Худшее обличье принимают вещи тогда, когда зло объявляется законным и с согласия власть имущих облекается в мантию добродетели.
Наши всегда различные и переменчивые действия не имеют почти никакого отношения к твердо установленным и застывшим законам… Да и то я считаю, что лучше обходиться совсем без законов, чем иметь их в таком изобилии, как мы.
Природа всегда рождает законы гораздо более справедливые, чем те, которые придумываем мы.
Почему наш язык, которым мы говорим в обыденной жизни, столь удобный во всех других случаях, становится темным и непонятным в договорах и завещаниях, и почему человек, умеющий ясно выражаться, не находит в юридических документах такого способа изложить свои мысли, который не приводил бы к сомнениям и противоречиям?
Чем больше тонкостей в языке юриспруденции, тем больше сомнений порождают они в умах людей.
От множества толкований истина как бы раздробляется и рассеивается.
Внашем праве обнаруживается так много несправедливости, и в смысле мягкости, и в смысле строгости, что я, право, не знаю, часто ли можно найти правильный средний путь между ними.
Наше правосудие протягивает человеку лишь одну руку, да и то левую. Кем бы ты ни был, без ущерба не обойдешься.
Законы пользуются всеобщим уважением не в силу того, что они справедливы, а лишь потому, что они являются законами. Таково мистическое обоснование их власти, и иного у них нет.
Ничто на свете не несет на себе такого тяжелого груза ошибок, как законы.
Даже истине не дано преимущество быть высказываемой в любое время и при любых обстоятельствах: как ни благородно быть ее глашатаем, и это дело требует определенных условий, определенных рамок. Мир так устроен, что нередко ее доводят до слуха властителей не только без всякой пользы, но даже с дурными последствиями и к тому же неоправданно.
Из всех людей именно облеченные властью более всего нуждаются в правдивом и свободном слове.
Надо не сочинять умные книги, а разумно вести себя в повседневности; надо не выигрывать битвы и завоевывать земли, а наводить порядок и устанавливать мир в обычных жизненных обстоятельствах. Лучшее наше творение – жить согласно разуму. Все прочее – царствовать, накоплять богатство, строить – всё это, самое большее, дополнения и довески.
… Возникает два рода законов, противоречащих во многом друг другу: законы чести и те, на которых покоится правосудие.

■ **Список заданий**:
• A. Перепишите из отрывка о законах фрагмент, начиная со слов «От множества толкований» и далее вплоть до слов «путь между ними.».
• B. Изложите суть отрывка о законах в двух предложениях.
• C. Ответьте на вопросы по отрывку о законах, пометив ответы так же, как вопросы.
(i) Что, согласно отрывку, рождает законы более справедливые, чем придумываем мы?
(ii) Кто из всех людей более всего нуждается в правдивом и свободном слове?
(iii) Какие два рода законов, противоречащих друг другу, называются в отрывке?
Пользуйтесь исключительно сведениями из отрывка.

■ **Предоставленные данные**:

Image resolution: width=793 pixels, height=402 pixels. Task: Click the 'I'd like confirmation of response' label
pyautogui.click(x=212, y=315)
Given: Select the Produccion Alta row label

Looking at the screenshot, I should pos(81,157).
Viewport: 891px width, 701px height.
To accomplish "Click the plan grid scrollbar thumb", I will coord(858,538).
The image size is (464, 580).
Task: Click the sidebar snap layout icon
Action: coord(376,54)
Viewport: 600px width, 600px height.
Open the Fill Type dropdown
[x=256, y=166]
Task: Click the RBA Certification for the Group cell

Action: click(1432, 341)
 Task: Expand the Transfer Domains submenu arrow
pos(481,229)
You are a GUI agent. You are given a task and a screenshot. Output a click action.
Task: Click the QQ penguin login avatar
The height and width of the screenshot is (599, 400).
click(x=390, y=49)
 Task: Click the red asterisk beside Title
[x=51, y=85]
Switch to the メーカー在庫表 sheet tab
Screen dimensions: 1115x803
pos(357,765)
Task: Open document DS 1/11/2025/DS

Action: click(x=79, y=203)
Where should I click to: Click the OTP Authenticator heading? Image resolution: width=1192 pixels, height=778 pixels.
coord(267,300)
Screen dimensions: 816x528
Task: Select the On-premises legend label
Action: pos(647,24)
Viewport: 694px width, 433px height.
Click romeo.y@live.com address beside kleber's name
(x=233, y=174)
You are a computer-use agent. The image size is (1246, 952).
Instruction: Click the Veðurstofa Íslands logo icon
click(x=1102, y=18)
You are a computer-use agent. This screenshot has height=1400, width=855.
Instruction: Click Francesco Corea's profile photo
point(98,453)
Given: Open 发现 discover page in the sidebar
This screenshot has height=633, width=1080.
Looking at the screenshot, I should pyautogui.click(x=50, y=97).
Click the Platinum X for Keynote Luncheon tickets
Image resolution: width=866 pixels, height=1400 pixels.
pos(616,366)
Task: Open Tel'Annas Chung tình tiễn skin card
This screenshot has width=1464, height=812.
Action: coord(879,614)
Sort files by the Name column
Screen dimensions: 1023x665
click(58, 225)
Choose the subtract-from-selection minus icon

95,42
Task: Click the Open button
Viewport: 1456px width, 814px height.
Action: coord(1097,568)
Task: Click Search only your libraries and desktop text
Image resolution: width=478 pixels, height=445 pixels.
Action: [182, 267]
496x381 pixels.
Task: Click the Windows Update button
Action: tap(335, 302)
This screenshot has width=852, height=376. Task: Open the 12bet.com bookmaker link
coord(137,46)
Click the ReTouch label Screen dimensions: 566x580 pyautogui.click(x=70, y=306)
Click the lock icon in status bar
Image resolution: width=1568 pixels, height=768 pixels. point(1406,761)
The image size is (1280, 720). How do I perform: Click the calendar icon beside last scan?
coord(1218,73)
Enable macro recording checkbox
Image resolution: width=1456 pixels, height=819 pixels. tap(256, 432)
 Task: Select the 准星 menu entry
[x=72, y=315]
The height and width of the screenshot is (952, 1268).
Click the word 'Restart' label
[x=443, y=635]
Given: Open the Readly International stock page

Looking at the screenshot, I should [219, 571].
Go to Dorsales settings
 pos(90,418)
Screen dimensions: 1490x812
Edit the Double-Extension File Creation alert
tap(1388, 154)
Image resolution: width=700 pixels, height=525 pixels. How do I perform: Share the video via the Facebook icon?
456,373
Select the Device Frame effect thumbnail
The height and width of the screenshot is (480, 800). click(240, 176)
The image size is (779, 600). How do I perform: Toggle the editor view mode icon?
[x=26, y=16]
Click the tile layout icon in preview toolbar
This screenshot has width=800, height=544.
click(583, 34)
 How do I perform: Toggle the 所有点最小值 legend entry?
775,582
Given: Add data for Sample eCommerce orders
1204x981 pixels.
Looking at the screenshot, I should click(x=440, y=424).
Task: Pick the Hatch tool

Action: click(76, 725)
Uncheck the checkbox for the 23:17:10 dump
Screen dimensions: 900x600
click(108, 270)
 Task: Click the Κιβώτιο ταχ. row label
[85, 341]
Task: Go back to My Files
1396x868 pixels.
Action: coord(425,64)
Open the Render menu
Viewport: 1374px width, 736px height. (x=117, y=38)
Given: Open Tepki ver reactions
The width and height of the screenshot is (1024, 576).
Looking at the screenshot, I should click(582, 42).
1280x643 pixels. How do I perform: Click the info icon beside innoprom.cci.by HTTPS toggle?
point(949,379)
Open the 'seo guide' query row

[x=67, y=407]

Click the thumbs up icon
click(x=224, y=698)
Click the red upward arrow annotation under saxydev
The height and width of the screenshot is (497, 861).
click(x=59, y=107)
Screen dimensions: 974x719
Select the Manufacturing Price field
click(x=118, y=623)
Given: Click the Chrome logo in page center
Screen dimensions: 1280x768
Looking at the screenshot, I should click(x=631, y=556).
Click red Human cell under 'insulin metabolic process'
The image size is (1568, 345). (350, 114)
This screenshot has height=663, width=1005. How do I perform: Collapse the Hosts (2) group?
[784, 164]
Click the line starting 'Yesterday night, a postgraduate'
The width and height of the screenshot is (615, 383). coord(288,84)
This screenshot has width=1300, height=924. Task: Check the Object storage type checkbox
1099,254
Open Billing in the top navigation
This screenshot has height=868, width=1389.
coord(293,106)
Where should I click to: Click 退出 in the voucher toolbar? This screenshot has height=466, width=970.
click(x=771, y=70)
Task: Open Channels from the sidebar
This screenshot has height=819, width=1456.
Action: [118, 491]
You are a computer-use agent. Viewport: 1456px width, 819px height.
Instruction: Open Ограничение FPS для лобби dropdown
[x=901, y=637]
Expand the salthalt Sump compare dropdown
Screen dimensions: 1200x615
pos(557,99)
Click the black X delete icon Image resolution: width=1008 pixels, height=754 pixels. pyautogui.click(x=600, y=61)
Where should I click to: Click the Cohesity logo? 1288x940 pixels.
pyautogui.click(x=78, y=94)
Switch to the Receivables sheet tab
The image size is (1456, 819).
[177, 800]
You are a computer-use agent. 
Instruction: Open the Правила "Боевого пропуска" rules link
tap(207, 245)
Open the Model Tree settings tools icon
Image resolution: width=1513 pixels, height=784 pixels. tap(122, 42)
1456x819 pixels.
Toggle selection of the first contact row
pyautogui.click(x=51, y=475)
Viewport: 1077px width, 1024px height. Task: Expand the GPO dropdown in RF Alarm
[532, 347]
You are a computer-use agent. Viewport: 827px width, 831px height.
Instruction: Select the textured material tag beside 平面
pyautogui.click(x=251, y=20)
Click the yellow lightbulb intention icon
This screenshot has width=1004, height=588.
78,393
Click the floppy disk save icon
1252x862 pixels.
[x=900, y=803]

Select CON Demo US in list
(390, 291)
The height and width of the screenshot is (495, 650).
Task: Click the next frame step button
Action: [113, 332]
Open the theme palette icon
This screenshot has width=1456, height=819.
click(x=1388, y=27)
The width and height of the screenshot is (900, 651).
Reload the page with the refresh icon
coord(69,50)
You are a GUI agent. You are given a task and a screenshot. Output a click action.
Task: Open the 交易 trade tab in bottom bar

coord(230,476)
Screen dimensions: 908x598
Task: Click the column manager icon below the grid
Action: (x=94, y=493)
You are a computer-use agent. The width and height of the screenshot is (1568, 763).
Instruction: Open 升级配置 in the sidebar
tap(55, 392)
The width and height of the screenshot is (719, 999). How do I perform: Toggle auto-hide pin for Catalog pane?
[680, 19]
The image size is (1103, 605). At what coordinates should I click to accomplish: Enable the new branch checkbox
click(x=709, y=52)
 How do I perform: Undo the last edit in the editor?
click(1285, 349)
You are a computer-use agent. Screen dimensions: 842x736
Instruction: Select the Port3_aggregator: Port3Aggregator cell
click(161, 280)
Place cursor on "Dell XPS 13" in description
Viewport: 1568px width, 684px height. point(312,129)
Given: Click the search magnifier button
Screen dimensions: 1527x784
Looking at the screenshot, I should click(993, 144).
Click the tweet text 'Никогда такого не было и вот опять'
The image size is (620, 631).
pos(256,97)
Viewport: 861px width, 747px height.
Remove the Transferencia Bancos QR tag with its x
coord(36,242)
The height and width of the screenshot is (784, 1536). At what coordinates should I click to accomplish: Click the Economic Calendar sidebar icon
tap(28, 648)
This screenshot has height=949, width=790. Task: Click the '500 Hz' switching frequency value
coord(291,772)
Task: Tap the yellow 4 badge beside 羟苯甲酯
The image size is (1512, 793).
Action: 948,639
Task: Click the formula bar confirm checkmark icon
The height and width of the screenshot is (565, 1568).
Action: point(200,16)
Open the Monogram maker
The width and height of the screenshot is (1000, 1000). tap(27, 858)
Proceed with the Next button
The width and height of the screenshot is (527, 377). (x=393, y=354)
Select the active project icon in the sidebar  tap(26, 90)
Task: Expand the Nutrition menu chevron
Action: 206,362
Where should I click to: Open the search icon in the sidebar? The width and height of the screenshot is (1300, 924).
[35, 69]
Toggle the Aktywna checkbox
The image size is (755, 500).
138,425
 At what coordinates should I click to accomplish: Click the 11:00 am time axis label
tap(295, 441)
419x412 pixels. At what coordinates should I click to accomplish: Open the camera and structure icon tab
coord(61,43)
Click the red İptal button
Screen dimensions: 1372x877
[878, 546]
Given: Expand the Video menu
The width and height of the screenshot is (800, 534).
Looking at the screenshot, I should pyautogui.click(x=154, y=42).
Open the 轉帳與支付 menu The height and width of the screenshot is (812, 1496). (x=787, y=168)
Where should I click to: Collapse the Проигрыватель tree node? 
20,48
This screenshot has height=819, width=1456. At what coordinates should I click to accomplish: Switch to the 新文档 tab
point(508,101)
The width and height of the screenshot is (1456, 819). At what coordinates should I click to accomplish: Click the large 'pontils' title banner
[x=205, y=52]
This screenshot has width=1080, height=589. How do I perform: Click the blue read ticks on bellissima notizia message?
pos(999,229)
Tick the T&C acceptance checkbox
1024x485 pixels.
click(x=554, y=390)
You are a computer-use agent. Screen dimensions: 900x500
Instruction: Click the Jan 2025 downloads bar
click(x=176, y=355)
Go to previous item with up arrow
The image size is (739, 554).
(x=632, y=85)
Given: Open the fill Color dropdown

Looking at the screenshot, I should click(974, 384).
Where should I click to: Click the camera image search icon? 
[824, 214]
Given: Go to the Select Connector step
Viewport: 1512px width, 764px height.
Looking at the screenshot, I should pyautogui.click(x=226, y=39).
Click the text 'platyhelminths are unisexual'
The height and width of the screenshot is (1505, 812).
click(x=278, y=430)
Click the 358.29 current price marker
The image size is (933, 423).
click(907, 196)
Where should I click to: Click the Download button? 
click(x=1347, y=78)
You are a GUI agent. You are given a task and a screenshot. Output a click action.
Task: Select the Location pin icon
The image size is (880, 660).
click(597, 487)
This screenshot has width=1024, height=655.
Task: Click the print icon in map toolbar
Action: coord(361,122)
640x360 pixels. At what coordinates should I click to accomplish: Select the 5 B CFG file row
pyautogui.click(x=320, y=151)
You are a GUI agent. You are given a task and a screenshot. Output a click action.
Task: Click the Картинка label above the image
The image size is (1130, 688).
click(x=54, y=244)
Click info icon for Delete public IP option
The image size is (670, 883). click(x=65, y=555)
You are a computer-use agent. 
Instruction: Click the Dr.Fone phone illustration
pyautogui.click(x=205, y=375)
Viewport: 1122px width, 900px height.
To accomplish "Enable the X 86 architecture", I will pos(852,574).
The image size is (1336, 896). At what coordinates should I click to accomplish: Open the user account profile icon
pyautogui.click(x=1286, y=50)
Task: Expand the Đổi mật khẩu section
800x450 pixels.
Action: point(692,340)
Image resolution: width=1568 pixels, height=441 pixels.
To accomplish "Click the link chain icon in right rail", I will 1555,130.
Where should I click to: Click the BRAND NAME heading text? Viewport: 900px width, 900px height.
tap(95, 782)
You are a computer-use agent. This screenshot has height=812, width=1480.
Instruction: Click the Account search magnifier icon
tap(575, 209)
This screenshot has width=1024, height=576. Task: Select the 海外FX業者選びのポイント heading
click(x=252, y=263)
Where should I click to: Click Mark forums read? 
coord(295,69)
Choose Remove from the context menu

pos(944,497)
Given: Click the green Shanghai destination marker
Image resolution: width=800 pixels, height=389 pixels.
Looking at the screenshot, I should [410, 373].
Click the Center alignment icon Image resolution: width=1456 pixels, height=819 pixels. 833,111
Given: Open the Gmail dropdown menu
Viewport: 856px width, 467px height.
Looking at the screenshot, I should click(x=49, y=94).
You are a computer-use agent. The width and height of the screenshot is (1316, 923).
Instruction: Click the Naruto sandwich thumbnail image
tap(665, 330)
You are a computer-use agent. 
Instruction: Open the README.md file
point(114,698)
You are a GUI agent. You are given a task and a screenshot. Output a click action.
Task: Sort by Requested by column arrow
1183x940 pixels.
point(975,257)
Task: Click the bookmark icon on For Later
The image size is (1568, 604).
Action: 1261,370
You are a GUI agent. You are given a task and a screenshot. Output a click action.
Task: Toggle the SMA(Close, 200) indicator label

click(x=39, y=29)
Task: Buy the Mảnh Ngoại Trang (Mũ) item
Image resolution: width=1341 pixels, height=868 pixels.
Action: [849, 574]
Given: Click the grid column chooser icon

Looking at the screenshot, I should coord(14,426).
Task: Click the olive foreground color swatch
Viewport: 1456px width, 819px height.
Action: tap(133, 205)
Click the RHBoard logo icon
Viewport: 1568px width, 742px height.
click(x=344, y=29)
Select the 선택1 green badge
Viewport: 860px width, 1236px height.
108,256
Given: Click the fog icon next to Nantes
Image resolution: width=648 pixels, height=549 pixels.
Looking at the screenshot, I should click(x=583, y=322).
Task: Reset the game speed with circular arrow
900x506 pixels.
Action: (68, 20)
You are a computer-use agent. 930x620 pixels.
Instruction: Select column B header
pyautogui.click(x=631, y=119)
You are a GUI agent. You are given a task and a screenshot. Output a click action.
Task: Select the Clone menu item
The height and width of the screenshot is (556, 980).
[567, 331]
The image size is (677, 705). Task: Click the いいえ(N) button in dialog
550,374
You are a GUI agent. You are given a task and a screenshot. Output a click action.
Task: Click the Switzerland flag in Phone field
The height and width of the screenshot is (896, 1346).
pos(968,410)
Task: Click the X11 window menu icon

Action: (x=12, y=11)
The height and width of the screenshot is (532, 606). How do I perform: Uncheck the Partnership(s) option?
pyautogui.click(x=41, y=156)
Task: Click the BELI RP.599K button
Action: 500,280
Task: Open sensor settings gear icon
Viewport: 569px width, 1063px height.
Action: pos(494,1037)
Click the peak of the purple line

■ **Ответы**:
• A.
От множества толкований истина как бы раздробляется и рассеивается.
Внашем праве обнаруживается так много несправедливости, и в смысле мягкости, и в смысле строгости, что я, право, не знаю, часто ли можно найти правильный средний путь между ними.

• B. Законы несут на себе тяжелейший груз ошибок и пользуются уважением не потому, что справедливы, а лишь потому, что являются законами, тогда как природа рождает законы гораздо более справедливые, чем придуманные людьми. Тонкости юридического языка порождают сомнения в умах людей, а от множества толкований истина раздробляется и рассеивается.

• C.
(i) Природа.
(ii) Облеченные властью.
(iii) Законы чести и те, на которых покоится правосудие.